= WHAT IS BEING ASKED =
Reproduce the following entries word for word, from the very first one up to and including the line that contains "Open Bordi e".
* start THE INPUT *
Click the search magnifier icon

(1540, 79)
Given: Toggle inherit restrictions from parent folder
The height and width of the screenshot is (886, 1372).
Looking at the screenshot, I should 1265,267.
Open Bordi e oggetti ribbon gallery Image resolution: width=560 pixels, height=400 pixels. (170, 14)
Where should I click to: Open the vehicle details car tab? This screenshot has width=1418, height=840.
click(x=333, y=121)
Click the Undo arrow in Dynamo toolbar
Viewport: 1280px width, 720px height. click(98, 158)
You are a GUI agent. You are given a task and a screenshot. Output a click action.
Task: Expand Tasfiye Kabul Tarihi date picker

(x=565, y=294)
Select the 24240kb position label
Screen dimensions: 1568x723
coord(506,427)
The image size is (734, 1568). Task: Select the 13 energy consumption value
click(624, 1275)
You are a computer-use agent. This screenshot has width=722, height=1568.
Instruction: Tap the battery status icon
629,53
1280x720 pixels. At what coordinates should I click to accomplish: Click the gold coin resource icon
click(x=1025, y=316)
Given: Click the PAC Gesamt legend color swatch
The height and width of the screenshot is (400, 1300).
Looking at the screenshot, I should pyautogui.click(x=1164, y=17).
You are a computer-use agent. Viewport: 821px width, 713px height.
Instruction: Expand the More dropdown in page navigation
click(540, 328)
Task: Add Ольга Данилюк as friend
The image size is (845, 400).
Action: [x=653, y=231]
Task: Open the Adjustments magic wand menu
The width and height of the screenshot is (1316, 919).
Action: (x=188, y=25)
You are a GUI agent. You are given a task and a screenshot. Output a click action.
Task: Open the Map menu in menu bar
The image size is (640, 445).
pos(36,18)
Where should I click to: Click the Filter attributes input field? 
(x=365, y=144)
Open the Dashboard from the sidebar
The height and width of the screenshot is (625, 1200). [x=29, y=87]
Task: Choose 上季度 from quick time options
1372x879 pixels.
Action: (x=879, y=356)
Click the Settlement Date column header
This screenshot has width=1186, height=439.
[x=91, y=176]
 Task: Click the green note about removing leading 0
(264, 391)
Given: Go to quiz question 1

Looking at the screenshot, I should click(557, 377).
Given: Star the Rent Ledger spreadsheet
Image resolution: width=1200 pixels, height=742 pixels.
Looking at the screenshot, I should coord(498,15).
* end THE INPUT *
= EXERCISE OUTPUT =
Click the search magnifier icon

(1540, 79)
Given: Toggle inherit restrictions from parent folder
The height and width of the screenshot is (886, 1372).
Looking at the screenshot, I should 1265,267.
Open Bordi e oggetti ribbon gallery Image resolution: width=560 pixels, height=400 pixels. (170, 14)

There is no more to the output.